The magazine I worked for was owned by an asian company. A lot of their covers were women of colour which is great but it doesn’t excuse them gaslighting me over my race. They would tell me, “I don’t really think you should identify as Hong Kong Chinese because you haven’t lived there.” You can ask a simple question and get away with it but my entire identity has been based on microaggressions and gaslighting. It’s been based on me trying to force myself to fit into a box that I clearly don’t fit in.


Because I’ve interned in media, you see these things like the fox-eye trend. I would love to wake up and just choose an ethnicity’s face to paint on, but I don’t get that because I grew up with people pulling their eyes back and saying that I have squinty, slanty eyes. Now all of the sudden Kendall Jenner and Bella Hadid can do it and it’s hot but still people won’t tell me I have nice eyes but they’ll say it to these girls that have painted it on. I feel like [racism] has changed the way I see things in that I’ve become more cynical.


Simone, 24

I realised recently that I shouldn’t have to compromise. If you mess up my name because I’m probably one of two black people in the classroom. If you can remember 20 Emilys and 17 Sarahs, then you can probably remember two different black people that don’t look the same. I just feel like I’m less tolerant of certain things. I will not tolerate blackface or using the n-word. I will not excuse people walking up to me and asking me if I like weed, assuming I’m going to know because I’m Jamaican. It takes a two second Google to know what the right and wrong thing is to say. I’m obviously not perfect but I will learn from it. It’s not hard to know what’s not racist.


It’s who I am, I’m tired of having to explain it. I’m not going to make myself smaller so you can feel better. I will be Simone who is black, British and of Afro-Caribbean descent. That is who I am!


*Zahrah, 21

Despite the struggles of growing up as a British Pakistani woman, I love how Pakistani women can bring communities together, especially on my street. Whenever anybody is in need or any neighbour goes hungry, we cook them up a treat or lend them a helping hand, regardless of their race or culture, just so they know they are loved and welcome. Women of colour have so much power, resilience, strength and kindness, I know this as I've experienced it through my mother, grandmother and great grandmother. For me to pass down to the next generation and so fourth.

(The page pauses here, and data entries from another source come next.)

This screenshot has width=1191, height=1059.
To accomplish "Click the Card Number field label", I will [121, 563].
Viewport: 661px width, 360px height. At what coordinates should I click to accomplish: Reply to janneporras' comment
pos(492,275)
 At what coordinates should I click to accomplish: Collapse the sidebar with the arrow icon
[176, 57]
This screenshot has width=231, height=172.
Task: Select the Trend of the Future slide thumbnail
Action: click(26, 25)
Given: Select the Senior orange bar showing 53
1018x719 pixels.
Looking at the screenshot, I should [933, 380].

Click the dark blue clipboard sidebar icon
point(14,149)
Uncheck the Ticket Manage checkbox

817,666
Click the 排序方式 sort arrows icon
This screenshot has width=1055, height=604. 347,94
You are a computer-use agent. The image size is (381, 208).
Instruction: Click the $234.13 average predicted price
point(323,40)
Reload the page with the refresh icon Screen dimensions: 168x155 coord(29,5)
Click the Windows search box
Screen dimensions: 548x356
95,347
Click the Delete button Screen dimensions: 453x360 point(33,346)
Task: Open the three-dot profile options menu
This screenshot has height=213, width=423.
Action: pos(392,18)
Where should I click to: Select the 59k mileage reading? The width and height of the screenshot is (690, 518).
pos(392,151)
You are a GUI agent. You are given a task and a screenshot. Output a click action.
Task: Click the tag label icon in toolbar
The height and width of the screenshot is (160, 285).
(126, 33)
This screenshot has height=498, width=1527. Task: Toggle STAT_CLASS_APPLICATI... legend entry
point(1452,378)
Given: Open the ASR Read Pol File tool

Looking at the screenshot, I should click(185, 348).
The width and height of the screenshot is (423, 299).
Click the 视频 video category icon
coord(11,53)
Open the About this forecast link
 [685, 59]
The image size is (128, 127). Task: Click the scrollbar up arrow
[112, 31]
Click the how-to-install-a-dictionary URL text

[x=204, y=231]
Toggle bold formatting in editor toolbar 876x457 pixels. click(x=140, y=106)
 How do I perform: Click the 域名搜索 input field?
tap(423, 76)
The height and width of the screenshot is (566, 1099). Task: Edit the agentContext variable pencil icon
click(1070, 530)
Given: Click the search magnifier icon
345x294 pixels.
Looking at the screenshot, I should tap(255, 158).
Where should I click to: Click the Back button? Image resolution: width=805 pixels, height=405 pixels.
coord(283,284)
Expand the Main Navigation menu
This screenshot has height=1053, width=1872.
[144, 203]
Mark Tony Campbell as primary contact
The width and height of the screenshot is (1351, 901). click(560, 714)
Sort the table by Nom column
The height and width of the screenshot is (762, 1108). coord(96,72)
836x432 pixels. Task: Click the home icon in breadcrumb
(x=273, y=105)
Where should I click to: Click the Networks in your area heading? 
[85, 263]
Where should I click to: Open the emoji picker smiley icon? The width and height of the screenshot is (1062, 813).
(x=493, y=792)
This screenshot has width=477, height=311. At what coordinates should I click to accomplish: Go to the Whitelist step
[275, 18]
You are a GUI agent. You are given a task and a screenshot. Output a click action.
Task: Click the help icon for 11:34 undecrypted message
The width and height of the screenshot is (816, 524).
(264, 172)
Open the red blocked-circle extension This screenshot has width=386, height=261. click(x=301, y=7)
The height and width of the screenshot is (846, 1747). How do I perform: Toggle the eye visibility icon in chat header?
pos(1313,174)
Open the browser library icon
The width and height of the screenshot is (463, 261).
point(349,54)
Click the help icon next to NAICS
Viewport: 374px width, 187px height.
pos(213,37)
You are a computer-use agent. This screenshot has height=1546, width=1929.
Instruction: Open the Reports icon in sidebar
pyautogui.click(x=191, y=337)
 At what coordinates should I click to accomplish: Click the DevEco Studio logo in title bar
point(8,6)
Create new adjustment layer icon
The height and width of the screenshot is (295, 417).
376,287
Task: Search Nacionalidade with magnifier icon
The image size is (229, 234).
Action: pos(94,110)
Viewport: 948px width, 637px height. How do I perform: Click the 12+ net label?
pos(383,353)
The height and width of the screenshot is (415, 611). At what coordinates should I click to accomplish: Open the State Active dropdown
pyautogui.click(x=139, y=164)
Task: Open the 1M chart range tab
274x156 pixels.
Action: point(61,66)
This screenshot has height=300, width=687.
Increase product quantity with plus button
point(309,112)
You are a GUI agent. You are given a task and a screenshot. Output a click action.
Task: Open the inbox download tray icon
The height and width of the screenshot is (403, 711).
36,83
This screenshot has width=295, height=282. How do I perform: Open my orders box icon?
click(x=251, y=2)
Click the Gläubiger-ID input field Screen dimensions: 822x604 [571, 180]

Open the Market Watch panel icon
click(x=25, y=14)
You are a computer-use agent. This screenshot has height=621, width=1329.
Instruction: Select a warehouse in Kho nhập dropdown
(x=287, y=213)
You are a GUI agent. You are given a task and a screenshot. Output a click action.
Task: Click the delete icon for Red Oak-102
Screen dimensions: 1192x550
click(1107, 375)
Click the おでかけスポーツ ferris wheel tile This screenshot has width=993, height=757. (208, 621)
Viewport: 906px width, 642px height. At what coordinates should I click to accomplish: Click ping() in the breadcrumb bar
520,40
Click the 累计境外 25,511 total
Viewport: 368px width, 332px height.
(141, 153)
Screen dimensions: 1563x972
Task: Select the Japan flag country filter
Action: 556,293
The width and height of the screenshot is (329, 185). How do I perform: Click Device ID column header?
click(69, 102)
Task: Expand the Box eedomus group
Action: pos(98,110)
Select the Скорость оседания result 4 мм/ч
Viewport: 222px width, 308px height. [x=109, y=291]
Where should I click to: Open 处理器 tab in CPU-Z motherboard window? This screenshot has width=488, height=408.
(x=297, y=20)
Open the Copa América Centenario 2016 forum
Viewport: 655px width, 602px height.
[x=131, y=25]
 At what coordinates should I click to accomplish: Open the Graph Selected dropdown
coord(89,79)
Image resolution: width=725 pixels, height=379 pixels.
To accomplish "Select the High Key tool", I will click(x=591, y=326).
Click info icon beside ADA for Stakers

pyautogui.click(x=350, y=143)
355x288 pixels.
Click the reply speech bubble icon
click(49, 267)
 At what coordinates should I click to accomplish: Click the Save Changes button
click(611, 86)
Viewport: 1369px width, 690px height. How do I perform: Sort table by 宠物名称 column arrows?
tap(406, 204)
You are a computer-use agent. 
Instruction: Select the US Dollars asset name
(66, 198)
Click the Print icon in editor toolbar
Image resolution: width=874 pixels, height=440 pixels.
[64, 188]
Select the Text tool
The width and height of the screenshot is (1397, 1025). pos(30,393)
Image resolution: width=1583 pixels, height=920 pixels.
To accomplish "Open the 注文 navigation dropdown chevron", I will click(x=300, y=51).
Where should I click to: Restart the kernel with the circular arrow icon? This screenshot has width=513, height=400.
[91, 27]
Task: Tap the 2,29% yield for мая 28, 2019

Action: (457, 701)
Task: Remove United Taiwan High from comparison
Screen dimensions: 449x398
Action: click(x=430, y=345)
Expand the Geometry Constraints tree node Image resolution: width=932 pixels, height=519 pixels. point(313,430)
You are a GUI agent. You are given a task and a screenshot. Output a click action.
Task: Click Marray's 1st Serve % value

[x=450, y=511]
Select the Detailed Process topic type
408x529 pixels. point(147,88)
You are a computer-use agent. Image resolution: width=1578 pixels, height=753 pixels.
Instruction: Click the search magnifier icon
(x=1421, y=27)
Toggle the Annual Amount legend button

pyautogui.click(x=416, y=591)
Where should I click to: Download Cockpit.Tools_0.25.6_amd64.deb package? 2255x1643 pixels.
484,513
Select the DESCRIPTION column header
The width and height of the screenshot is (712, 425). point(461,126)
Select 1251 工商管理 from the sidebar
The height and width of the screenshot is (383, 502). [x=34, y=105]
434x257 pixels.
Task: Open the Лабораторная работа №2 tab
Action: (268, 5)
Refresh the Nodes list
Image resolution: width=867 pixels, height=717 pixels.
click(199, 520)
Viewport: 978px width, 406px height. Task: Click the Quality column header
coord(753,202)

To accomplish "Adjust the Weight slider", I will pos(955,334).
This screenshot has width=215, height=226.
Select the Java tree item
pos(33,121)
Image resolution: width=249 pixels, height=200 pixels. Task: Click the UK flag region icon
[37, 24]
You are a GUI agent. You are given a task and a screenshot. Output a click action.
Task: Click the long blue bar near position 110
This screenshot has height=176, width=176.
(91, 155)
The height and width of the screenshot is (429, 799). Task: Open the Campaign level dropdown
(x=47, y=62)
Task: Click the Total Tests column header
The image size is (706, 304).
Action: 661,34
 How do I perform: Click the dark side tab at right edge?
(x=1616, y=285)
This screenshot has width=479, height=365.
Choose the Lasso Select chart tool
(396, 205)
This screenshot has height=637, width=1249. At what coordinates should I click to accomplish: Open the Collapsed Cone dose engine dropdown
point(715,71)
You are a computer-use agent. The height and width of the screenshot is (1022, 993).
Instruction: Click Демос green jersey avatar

I also love my Pakistani culture - from the yummy food, to the elegant fashion and style, the beautiful poetry and music and the rich history of our heritage.


Hanan, 20

I don’t feel as empowered as I should be, mainly because of the reactions I do get when I tell people where I come from. There was a period of time where I just stopped telling people because I was afraid of their responses. It’s quite difficult to be appreciated as a Syrian woman in the UK when most people don’t even know what that means. I do feel guilty because I don’t face the same type of discrimination as other Arabs do, and it’s based off of the fact that I do look white. Unless I tell people that I am Syrian. It eliminates that sense of fear that I’m sure a lot of people in my community must experience. I’ve had to consciously make the decision to validate my own experiences and identity. I’m proud to be a Syrian woman.



*Due to COVID-19 travel restrictions, some participants were unable to attend the photoshoot.